> WHAT IS REQUIRED: Write down exactly the lines of the records below, beginning with the first and ending with the line that includes "Given: Open the 扫描分享 link".

Recorded data
*** Begin section ***

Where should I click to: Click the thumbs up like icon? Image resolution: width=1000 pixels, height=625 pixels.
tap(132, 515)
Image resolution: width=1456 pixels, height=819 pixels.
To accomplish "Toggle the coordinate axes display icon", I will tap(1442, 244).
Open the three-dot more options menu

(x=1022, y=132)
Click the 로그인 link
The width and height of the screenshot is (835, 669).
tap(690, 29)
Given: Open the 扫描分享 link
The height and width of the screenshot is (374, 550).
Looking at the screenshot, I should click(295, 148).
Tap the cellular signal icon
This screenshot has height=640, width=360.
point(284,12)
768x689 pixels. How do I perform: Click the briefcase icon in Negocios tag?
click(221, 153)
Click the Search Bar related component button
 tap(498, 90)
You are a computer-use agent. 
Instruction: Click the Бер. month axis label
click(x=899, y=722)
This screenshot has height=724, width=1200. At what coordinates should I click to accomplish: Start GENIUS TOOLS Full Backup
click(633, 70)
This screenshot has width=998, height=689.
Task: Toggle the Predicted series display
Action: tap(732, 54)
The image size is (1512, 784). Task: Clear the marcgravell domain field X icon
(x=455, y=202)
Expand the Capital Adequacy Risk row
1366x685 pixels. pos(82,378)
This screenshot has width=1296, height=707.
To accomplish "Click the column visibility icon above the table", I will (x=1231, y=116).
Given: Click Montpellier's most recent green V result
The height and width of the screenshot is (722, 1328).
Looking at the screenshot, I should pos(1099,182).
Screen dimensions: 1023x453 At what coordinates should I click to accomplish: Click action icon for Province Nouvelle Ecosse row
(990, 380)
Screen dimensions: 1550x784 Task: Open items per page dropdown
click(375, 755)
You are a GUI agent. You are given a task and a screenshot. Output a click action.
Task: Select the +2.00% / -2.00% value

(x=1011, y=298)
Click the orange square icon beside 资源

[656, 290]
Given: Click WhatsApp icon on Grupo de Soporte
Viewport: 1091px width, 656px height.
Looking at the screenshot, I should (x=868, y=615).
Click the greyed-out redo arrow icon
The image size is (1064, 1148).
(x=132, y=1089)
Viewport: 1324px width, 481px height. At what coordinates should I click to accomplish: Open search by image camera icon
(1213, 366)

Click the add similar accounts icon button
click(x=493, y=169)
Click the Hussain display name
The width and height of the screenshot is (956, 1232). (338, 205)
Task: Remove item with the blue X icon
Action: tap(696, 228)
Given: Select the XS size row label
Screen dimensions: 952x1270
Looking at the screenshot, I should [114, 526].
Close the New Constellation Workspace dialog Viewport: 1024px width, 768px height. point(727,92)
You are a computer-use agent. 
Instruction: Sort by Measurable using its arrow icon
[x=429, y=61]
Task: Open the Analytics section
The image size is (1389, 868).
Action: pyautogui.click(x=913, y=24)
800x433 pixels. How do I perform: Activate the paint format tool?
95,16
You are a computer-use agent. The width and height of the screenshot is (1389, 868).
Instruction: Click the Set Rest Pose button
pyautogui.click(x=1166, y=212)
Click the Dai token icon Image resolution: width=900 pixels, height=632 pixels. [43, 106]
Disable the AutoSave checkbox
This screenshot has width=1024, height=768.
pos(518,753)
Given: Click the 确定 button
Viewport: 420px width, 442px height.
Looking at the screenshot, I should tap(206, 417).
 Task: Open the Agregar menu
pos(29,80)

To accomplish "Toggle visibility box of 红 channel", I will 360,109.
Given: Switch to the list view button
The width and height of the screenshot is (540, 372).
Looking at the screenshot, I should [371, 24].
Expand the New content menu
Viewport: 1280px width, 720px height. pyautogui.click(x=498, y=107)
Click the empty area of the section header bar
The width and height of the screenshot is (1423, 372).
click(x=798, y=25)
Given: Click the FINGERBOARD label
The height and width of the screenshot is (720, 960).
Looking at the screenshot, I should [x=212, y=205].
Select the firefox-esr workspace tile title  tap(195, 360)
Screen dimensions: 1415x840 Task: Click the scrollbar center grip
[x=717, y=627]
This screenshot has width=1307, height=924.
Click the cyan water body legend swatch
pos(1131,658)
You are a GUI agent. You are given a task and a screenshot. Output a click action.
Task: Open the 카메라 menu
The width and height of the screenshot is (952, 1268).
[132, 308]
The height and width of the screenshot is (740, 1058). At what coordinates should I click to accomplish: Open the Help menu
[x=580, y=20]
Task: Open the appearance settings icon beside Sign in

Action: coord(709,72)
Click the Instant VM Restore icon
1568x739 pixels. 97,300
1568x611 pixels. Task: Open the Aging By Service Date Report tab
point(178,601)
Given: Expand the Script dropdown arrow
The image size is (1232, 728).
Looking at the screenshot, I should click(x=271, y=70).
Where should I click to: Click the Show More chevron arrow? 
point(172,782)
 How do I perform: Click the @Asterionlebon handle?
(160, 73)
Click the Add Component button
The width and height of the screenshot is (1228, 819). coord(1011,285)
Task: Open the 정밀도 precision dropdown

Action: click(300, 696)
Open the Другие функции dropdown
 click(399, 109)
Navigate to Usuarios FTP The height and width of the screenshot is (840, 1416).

*** End section ***

> SOLUTION:
Where should I click to: Click the thumbs up like icon? Image resolution: width=1000 pixels, height=625 pixels.
tap(132, 515)
Image resolution: width=1456 pixels, height=819 pixels.
To accomplish "Toggle the coordinate axes display icon", I will tap(1442, 244).
Open the three-dot more options menu

(x=1022, y=132)
Click the 로그인 link
The width and height of the screenshot is (835, 669).
tap(690, 29)
Given: Open the 扫描分享 link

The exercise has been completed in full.